The bold plan certainly hurt Honorius. As Alaric’s army won over northern Italy to Attalus’s cause, Honorius was sent spinning into a panic. He even considered abandoning the western empire, and had some ships prepared to whisk him off to Constantinople. His resolve to face the enemy was given a much-needed injection of steel only when 4000 reinforcement soldiers from the eastern empire arrived just in time and defended Ravenna. Soon, however, perhaps urged by Jovius, Honorius came up with a way to counter the rebellion.

The province of North Africa, on whose grain supply Rome relied for food, was still loyal to Honorius, so the one legitimate western emperor simply ordered it to be cut off. Attalus’s brief, insubstantial regime quickly became discredited. Even Alaric, who had effectively promoted him to emperor, grew disillusioned with, and tired of, this irritating, pathetic mock-emperor. He stripped him of his imperial robes and sent them to Honorius to prove his change of strategy once again. In the end, Alaric took Galla Placidia, Honorius’s sister, hostage. Cocooned in Ravenna, the insensitive Honorius still turned a blind eye to the ancient capital on its knees. And still the Goth did not attack Rome.

Alaric’s decisiveness, his foresight and determination to achieve his vision are all the more astonishing because the stakes were now higher than ever. He had a new battle on his hands – this time with his own administration. Not to punish Rome violently for Honorius’s treatment of the Gothic nation encamped on Italian soil was a highly unpopular policy. Athaulf and others would have made their position clear: a treaty with the Romans was simply pie in the sky. The Romans could not even be trusted to keep their word! Athaulf and the restless administrators had reason on their side. Indeed, it was now so difficult to sell a policy of negotiation rather than force that Alaric’s leadership was on the line. Nonetheless, with the odds utterly stacked against him, he was prepared to stake all his quickly evaporating political clout on one final throw of the dice.

When he sent one last delegation to Ravenna little did he know it, but Honorius was, most probably, finally ready to make peace. A deal was on the table. But if Honorius and Alaric were expecting to resolve the great problem of the Goths by negotiation, their hopes were to be shattered in the most unexpected and tragic way. As Alaric, Athaulf and their detachment of Gothic soldiers made their journey north and reached to within 12 kilometres (7 miles) of Ravenna, they were ambushed by the Roman general Sarus. Alaric was completely stunned.

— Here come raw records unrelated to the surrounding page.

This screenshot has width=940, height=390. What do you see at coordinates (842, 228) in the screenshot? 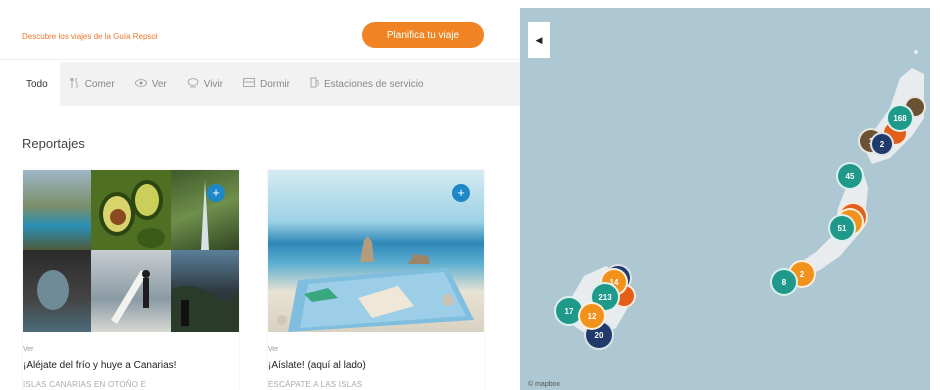
I see `map-cluster: 51` at bounding box center [842, 228].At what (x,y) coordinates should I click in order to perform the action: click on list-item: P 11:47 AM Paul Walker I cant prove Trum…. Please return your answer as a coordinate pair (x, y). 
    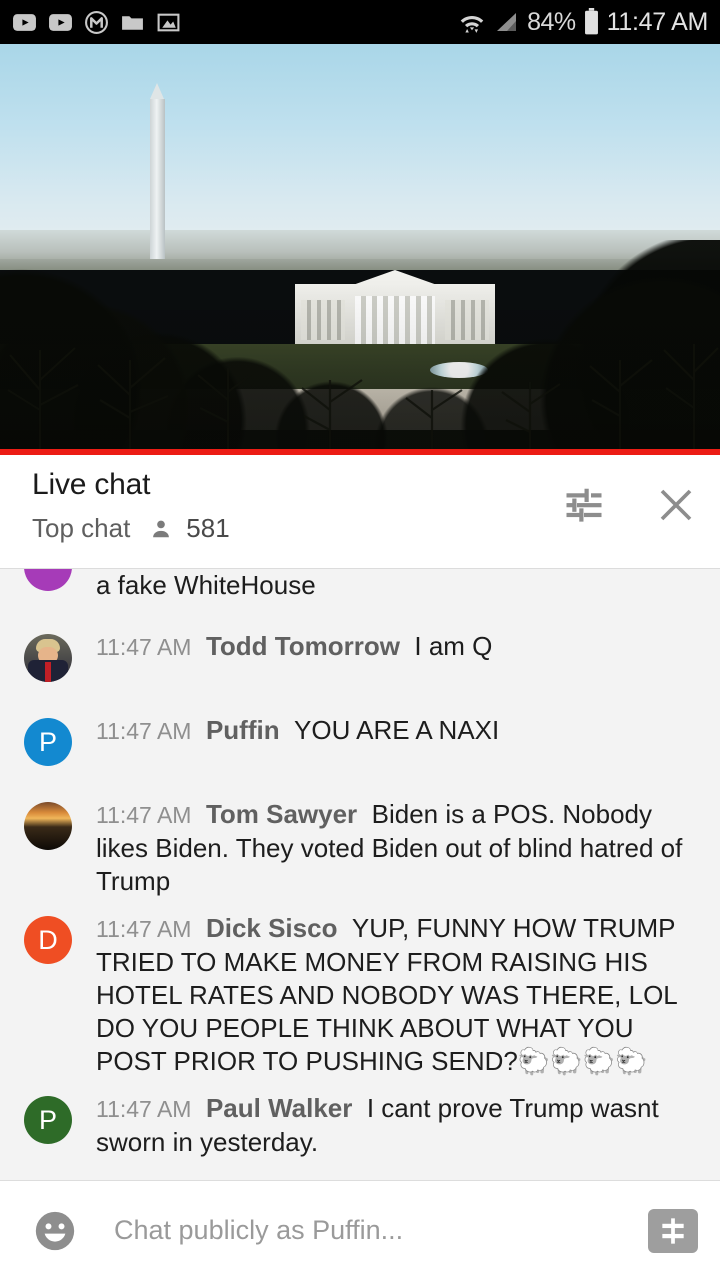
    Looking at the image, I should click on (360, 1126).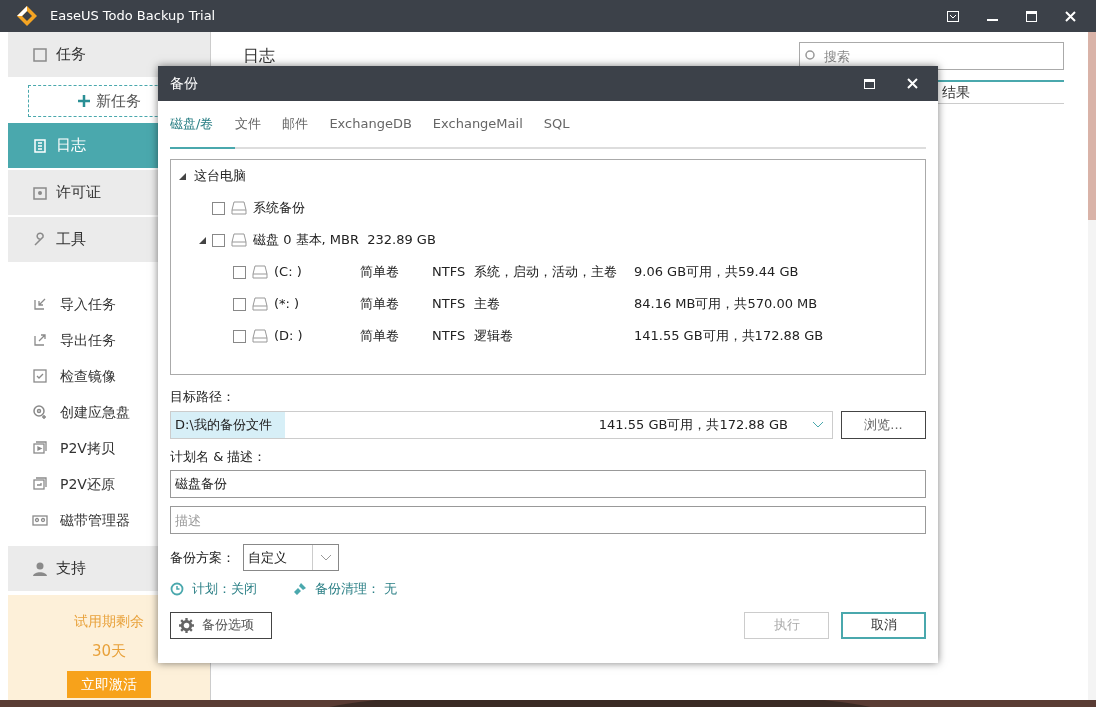 Image resolution: width=1096 pixels, height=707 pixels. Describe the element at coordinates (259, 125) in the screenshot. I see `tab: 文件` at that location.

Unbeknownst to the emperor, Sarus had decided to act on his own initiative. He knew that any settlement between Alaric and the Romans would have completely jeopardized his own hard-earned position at the Roman top table. If there were to be an agreement, it had to involve him. If not, he would lose his position and probably his life. His attack also gave him a chance to settle an old score against his rival. Just at the moment when there was a real chance of peace between Roman and Goth, he was utterly determined to torpedo it. Acting out of spite and revenge a Goth, not a Roman, finally scuttled any chance of negotiation.

When Honorius heard the news of the ambush, perhaps he felt that the whole sorry episode proved his old prejudice: no barbarian, not even a Romanized one such as Sarus, could ever be trusted. Heading south, having narrowly escaped with their lives, Alaric and Athaulf too were licking the wounds of a prejudice they believed had been painfully confirmed. Honorius, they thought, had proved to be the same cowardly embodiment of deceit he had always been. They had been betrayed one last fatal time. In the heat of a mid-August day in 410 the Goths’ leaders returned for the final time to Rome.